-- start of Text --

Not Windows specific, but addressing the security questions, first learn and understand
the 10 immutable laws of security:
Law #1: If a bad guy can persuade you to run his program on your computer, it’s not solely your computer anymore.
Law #2: If a bad guy can alter the operating system on your computer, it’s not your computer anymore.
Law #3: If a bad guy has unrestricted physical access to your computer, it’s not your computer anymore.
Law #4: If you allow a bad guy to run active content in your website, it’s not your website any more.
Law #5: Weak passwords trump strong security.
Law #6: A computer is only as secure as the administrator is trustworthy.
Law #7: Encrypted data is only as secure as its decryption key.
Law #8: An out-of-date antimalware scanner is only marginally better than no scanner at all.
Law #9: Absolute anonymity isn’t practically achievable, online or offline.
Law #10: Technology is not a panacea.

-- end of Text --
-- start of Provided material --

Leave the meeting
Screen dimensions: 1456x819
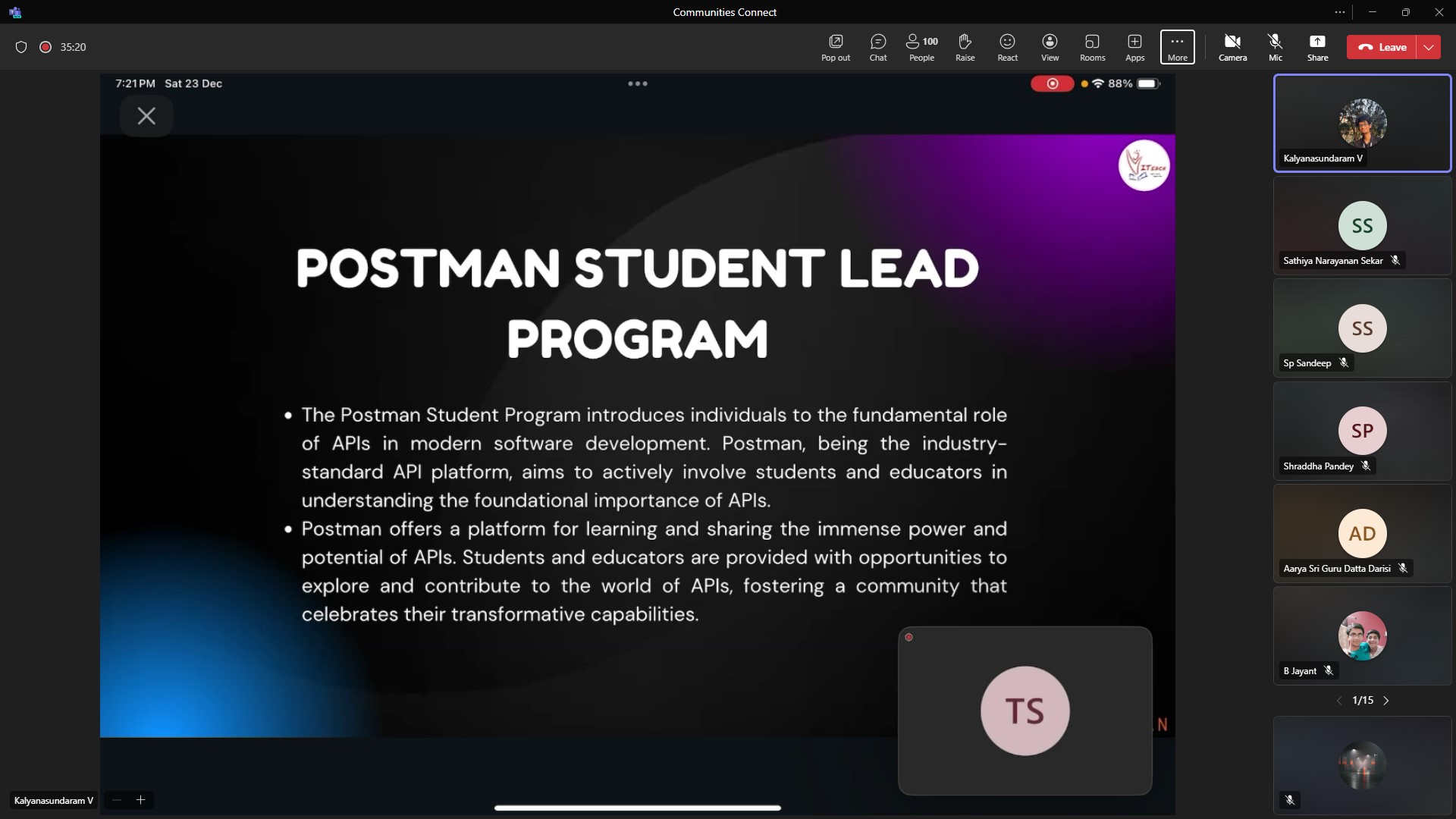(x=1382, y=47)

-- end of Provided material --

| What needs to be done |
Copy the list of security laws starting at "Law #4: If you" and ending at "not a panacea.", changing every "secure" to "safe".

| Written answer |
Law #4: If you allow a bad guy to run active content in your website, it’s not your website any more.
Law #5: Weak passwords trump strong security.
Law #6: A computer is only as safe as the administrator is trustworthy.
Law #7: Encrypted data is only as safe as its decryption key.
Law #8: An out-of-date antimalware scanner is only marginally better than no scanner at all.
Law #9: Absolute anonymity isn’t practically achievable, online or offline.
Law #10: Technology is not a panacea.